▶ What is being asked
Starting at the line that contains "Task: Open the first 331-589 keV image panel" and ending at the end of the listing below, rewrite those lines, requests included. Scale every coordinate in the answers by 0.2 and round each to a whole number, with halves going up.

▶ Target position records
________
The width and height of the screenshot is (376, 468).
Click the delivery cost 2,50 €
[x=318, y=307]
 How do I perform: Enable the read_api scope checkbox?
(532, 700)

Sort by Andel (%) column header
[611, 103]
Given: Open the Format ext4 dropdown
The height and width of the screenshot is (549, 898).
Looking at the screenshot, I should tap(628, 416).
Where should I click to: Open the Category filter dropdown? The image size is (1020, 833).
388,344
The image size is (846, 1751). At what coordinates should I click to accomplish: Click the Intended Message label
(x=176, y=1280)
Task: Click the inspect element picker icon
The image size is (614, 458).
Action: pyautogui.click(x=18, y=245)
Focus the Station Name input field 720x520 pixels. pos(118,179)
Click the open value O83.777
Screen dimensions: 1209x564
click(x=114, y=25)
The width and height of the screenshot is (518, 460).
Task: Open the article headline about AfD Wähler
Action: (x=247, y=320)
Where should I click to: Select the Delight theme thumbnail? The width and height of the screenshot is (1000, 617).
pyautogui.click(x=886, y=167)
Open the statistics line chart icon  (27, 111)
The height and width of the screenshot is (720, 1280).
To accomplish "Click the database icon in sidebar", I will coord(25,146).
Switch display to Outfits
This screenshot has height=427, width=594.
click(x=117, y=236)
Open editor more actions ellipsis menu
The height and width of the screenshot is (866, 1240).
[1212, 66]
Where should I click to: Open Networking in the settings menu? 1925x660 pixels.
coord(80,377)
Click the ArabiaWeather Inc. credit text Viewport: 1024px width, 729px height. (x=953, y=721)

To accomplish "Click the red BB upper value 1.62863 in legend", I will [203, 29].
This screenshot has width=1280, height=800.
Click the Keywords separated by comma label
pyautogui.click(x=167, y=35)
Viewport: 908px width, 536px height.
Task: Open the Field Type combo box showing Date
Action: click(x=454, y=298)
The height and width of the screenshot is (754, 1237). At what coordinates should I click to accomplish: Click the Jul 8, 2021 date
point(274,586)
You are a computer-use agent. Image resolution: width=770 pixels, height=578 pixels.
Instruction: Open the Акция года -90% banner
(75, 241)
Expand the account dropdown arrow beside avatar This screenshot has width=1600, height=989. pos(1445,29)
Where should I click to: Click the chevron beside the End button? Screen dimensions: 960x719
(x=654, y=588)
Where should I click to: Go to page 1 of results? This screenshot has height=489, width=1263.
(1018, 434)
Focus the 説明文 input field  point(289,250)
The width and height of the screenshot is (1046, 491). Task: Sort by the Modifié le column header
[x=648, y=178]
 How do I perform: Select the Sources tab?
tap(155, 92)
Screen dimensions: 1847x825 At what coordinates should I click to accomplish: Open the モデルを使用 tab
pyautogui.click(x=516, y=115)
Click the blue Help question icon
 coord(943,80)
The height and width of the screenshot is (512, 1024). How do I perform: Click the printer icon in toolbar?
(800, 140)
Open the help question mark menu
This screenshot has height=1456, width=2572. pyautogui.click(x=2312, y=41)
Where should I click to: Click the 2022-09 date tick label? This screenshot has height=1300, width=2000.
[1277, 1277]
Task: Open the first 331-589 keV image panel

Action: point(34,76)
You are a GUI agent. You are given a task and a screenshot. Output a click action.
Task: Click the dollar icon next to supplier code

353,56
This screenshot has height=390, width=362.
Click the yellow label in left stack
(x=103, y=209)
________
▶ Solution
Task: Open the first 331-589 keV image panel

Action: point(7,15)
You are a GUI agent. You are given a task and a screenshot. Output a click action.
Task: Click the dollar icon next to supplier code

71,11
This screenshot has height=390, width=362.
Click the yellow label in left stack
(x=21, y=42)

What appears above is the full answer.